* _Work to be completed_: Only text belongs in your copy of the listing below; reproduce it exactly and leave out the pictures.

* _Material for this exercise_:

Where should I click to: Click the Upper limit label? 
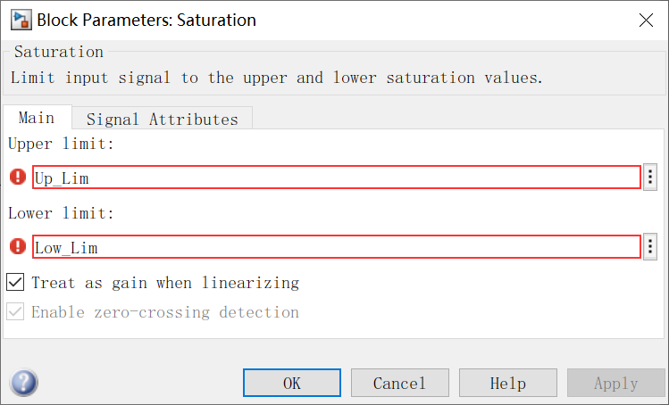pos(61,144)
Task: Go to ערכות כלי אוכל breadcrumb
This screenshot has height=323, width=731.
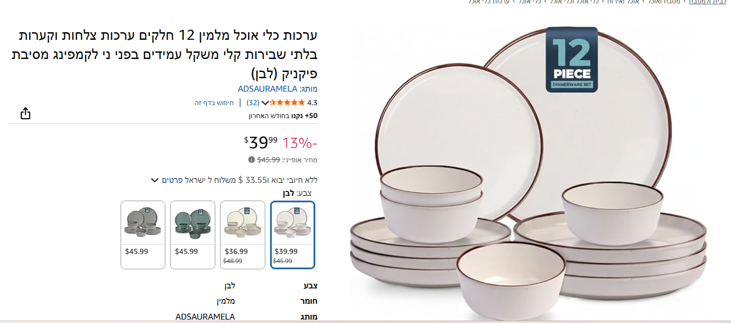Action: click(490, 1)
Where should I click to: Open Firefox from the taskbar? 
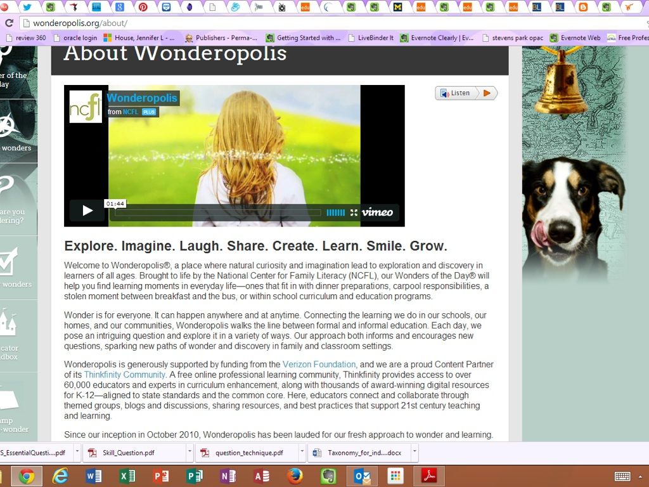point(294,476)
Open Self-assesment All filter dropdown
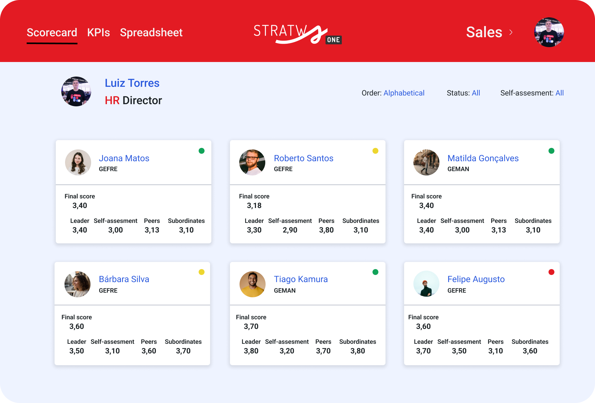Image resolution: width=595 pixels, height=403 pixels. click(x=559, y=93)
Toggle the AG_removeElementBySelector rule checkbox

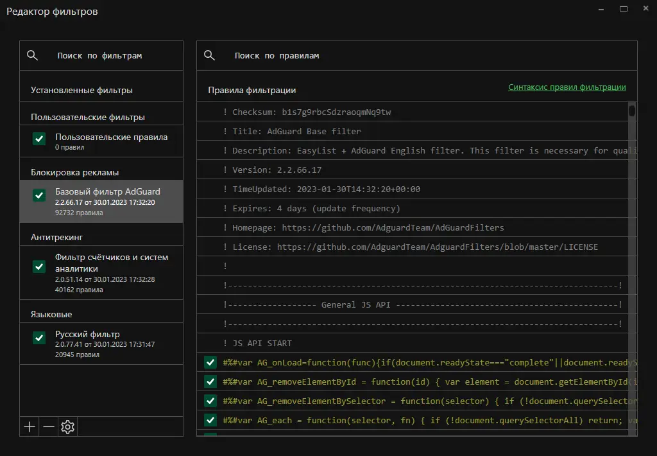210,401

* _The completed task_:
Where should I click to: Click the Upper limit label? 
pos(61,144)
Task: Go to ערכות כלי אוכל breadcrumb
This screenshot has height=323, width=731.
Action: click(490, 1)
Where should I click to: Open Firefox from the taskbar? 
point(294,476)
Open Self-assesment All filter dropdown
Image resolution: width=595 pixels, height=403 pixels. click(x=559, y=93)
Toggle the AG_removeElementBySelector rule checkbox

210,401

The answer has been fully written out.